▸ **What is required**
Among the entries below, find how many lines carry the word "resolution" and state only that figure.

▸ **Raw data**

# # # # #

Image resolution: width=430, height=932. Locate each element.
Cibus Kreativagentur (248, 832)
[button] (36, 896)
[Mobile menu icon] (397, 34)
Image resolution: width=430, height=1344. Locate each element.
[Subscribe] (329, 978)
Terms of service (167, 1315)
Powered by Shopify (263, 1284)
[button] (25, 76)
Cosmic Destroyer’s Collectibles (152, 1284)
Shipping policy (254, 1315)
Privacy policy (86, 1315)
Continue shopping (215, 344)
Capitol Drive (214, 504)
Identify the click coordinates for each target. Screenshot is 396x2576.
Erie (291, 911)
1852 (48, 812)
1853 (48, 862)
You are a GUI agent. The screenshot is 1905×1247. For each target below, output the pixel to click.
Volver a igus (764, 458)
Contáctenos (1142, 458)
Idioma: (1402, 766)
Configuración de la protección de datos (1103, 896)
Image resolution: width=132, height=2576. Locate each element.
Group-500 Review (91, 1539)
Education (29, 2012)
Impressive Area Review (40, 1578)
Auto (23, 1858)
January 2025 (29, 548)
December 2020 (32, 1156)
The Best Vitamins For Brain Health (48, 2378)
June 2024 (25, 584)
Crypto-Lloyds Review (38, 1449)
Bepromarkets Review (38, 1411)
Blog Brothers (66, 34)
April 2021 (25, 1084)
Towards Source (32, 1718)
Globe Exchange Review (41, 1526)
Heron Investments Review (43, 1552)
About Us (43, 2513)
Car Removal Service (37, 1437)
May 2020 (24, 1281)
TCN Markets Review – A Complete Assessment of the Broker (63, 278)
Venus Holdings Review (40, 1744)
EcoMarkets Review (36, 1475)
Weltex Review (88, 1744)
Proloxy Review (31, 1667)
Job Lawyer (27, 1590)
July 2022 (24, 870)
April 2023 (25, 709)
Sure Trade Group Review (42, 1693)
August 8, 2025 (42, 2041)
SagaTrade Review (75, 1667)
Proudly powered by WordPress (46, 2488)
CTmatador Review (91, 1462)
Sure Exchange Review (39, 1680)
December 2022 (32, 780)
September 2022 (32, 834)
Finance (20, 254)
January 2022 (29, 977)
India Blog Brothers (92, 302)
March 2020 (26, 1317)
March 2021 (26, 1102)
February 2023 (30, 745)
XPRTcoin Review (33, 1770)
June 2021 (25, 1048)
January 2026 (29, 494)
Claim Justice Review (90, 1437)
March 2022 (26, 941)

# # # # #

▸ **The answer**
3